## [Textauszug]
________________________________________

Bei dieser Auffassung des Thoas ist ein dramatischer Conflikt von vorn herein unmöglich; eine so große und hochherzige Natur kann einer Berufung an ihren Edelsinn nicht widerstehen, und so sieht der Leser gleich voraus, daß es zu einem Kampfe nicht kommen wird. Beim Euripides dagegen blickt der wilde Skythe aus dunklem Hintergrunde drohend schrecklich wie das Schicksal herein, und sehr passend erscheint er auf der Bühne erst ganz am Schluß. Wie er besänftigt werden wird, ist nicht vorherzusehen. Freilich seine Besänftigung geschieht nur durch die schlechte Aushülfe eines deus ex machina, nicht durch eine wirklich dramatische Entwirrung der verschlungenen Fäden, aber durch die Wirkung des Conflikts und die bis zum Schluß anhaltende Aufregung der Spannung wird dieser Mangel, dramatisch betrachtet, mehr als ausgeglichen. Bei Goethe ist Thoas eine sittliche, keine dramatische Figur.

________________________________________

## [Bereitgestellte Daten]
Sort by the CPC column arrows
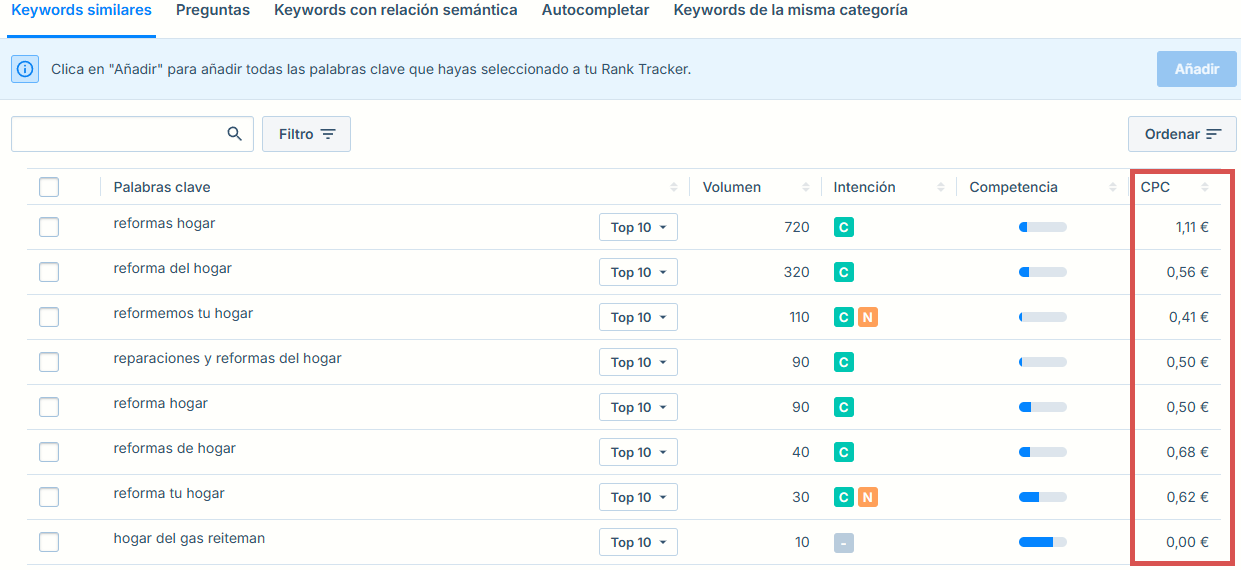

________________________________________

## [Deine Aufgaben]
(1) Wann erscheint Thoas laut dem Textauszug über Goethe und Euripides bei Euripides auf der Bühne?
(2) Schreibe den Textauszug über Goethe und Euripides nach seinem letzten Satz weiter.

## [Antworten je Aufgabe]
(1) Erst ganz am Schluss.

(2)
Im zweiten Akt treten Orest und Pylades auf. Die Scene zwischen ihnen ist sehr undramatisch, aber als poetische Darlegung ihrer verschiedenen Naturen von großer Schönheit. Orest fühlt, es sei der Weg des Todes, den sie treten; Pylades hält fest an Hoffnung und Leben, fühlt sich »immer noch voll Muth und Lust«,

Und Lust und Liebe sind die Fittige
Zu großen Thaten.

Orest.

Große Thaten? Ja,
Ich weiß die Zeit, da wir sie vor uns sahn!
Wenn wir zusammen oft dem Wilde nach
Durch Berg und Thäler rannten, und dereinst
An Brust und Faust dem hohen Ahnherrn gleich
Mit Keul' und Schwert dem Ungeheuer so,
Dem Räuber auf der Spur zu jagen hofften;
Und dann wir Abends an der weiten See
Uns an einander lehnend ruhig saßen,
Die Wellen bis zu unsern Füßen spielten,
Die Welt so weit, so offen vor uns lag;
Da fuhr wohl Einer manchmal nach dem Schwert,
Und künft'ge Thaten drangen wie die Sterne
Rings um uns her unzählig aus der Nacht.

Pylades.

Unendlich ist das Werk, das zu vollführen
Die Seele dringt. Wir möchten jede That
So groß gleich thun als wie sie wächs't und wird,
Wenn Jahre lang durch Länder und Geschlechter
Der Mund der Dichter sie vermehrend wälzt.
Es klingt so schön was unsre Väter thaten,
Wenn es in stillen Abendschatten ruhend
Der Jüngling mit dem Ton der Harfe schlürft;
Und was wir thun ist, wie es ihnen war,
Voll Müh' und eitel Stückwerk!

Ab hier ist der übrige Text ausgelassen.